== YOUR GOAL ==
Copy the entire text on preventing teenage drug use, reproducing it word for word.

== DOCUMENT TEXT ==
[Start of Attachment]

The perils of drug use are taught in schools across the country. DARE programs continue to be well funded in school. Most kids I talk to at age 12 say alcohol & drugs are stupid and that they will never use them. Yet our kids are still using alcohol and drugs by 18 in numbers that distress families, police, teachers and pediatricians. Experimentation is even more common then chronic drug use. As our kids grow, alcohol and drug use becomes the biggest fear for parents. The key question is what is the common denominator for those who stay off drugs.
There are many factors that contribute to drug prevention in our teenagers. Knowledge of drugs and the toll they take is only one factor, perhaps the smallest one. Kids are getting that kind of education. But it is certainly not enough.
Knowledge of family history is another factor that families tend not to talk about. Addictive behaviors to drugs and alcohol are strongly inherited. Even though kids may not need to know their parents experimentation history, (what we did in college is irrelevant to today’s alcohol and drug environment for many reasons), kids do need to know how many family members are afflicted with alcohol and drug problems. If you have breast cancer in the family, your daughter needs to know that. If you have alcoholism in the family, all your kids need to know that.
How we provide examples for partying is another factor. A cavalier attitude to your own alcohol or drug use is a direct permission slip to teens to try it out themselves. If you are responsible to yourself, your body and to others who drink at your house, your kids are more likely to mimic that behavior over time. This is why there is less alcoholism in Italy where the family dinner with a glass of wine is the norm for drinking versus the U.S., England, and Australia where partying during sport events are the norm.
Stress and pressure is another factor. This cannot always be controlled especially in our society. It is just important to note that stressful family times may result in greater experimentation. Healthy outlets for stress are important to cultivate so that kids learn that a good workout is better then tying one on.

[End of Attachment]

(Source records)
[Start of Attachment]

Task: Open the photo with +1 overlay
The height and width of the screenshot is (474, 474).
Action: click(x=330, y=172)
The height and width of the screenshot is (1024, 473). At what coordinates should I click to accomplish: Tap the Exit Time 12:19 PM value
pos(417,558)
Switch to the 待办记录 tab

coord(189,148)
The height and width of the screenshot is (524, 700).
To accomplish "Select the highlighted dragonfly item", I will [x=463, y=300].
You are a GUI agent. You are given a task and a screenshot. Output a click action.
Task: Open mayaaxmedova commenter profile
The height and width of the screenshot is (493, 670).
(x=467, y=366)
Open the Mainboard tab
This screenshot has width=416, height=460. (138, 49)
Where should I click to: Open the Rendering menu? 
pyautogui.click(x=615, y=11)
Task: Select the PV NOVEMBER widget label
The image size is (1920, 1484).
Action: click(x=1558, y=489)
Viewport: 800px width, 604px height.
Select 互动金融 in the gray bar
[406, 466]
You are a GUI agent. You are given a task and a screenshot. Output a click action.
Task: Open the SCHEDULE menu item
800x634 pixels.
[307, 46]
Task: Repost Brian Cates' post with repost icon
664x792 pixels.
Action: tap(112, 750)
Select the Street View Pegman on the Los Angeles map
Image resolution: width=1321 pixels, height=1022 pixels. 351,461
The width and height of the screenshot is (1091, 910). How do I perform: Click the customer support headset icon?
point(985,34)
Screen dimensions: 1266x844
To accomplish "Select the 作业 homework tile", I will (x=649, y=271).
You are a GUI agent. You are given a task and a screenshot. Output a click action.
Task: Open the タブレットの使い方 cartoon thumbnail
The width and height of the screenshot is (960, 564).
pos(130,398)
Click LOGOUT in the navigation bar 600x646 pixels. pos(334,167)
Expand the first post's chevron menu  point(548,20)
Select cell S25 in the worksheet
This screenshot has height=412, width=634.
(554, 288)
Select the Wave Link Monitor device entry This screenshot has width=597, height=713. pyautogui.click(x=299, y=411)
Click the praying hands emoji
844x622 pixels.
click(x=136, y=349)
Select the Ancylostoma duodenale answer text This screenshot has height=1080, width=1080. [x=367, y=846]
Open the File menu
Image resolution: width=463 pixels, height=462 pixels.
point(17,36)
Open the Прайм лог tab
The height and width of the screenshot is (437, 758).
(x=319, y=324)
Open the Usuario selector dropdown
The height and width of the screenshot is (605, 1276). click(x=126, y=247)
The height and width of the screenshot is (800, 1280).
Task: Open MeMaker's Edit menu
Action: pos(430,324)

[End of Attachment]

== RESULT OF THIS EXERCISE ==
The perils of drug use are taught in schools across the country. DARE programs continue to be well funded in school. Most kids I talk to at age 12 say alcohol & drugs are stupid and that they will never use them. Yet our kids are still using alcohol and drugs by 18 in numbers that distress families, police, teachers and pediatricians. Experimentation is even more common then chronic drug use. As our kids grow, alcohol and drug use becomes the biggest fear for parents. The key question is what is the common denominator for those who stay off drugs.
There are many factors that contribute to drug prevention in our teenagers. Knowledge of drugs and the toll they take is only one factor, perhaps the smallest one. Kids are getting that kind of education. But it is certainly not enough.
Knowledge of family history is another factor that families tend not to talk about. Addictive behaviors to drugs and alcohol are strongly inherited. Even though kids may not need to know their parents experimentation history, (what we did in college is irrelevant to today’s alcohol and drug environment for many reasons), kids do need to know how many family members are afflicted with alcohol and drug problems. If you have breast cancer in the family, your daughter needs to know that. If you have alcoholism in the family, all your kids need to know that.
How we provide examples for partying is another factor. A cavalier attitude to your own alcohol or drug use is a direct permission slip to teens to try it out themselves. If you are responsible to yourself, your body and to others who drink at your house, your kids are more likely to mimic that behavior over time. This is why there is less alcoholism in Italy where the family dinner with a glass of wine is the norm for drinking versus the U.S., England, and Australia where partying during sport events are the norm.
Stress and pressure is another factor. This cannot always be controlled especially in our society. It is just important to note that stressful family times may result in greater experimentation. Healthy outlets for stress are important to cultivate so that kids learn that a good workout is better then tying one on.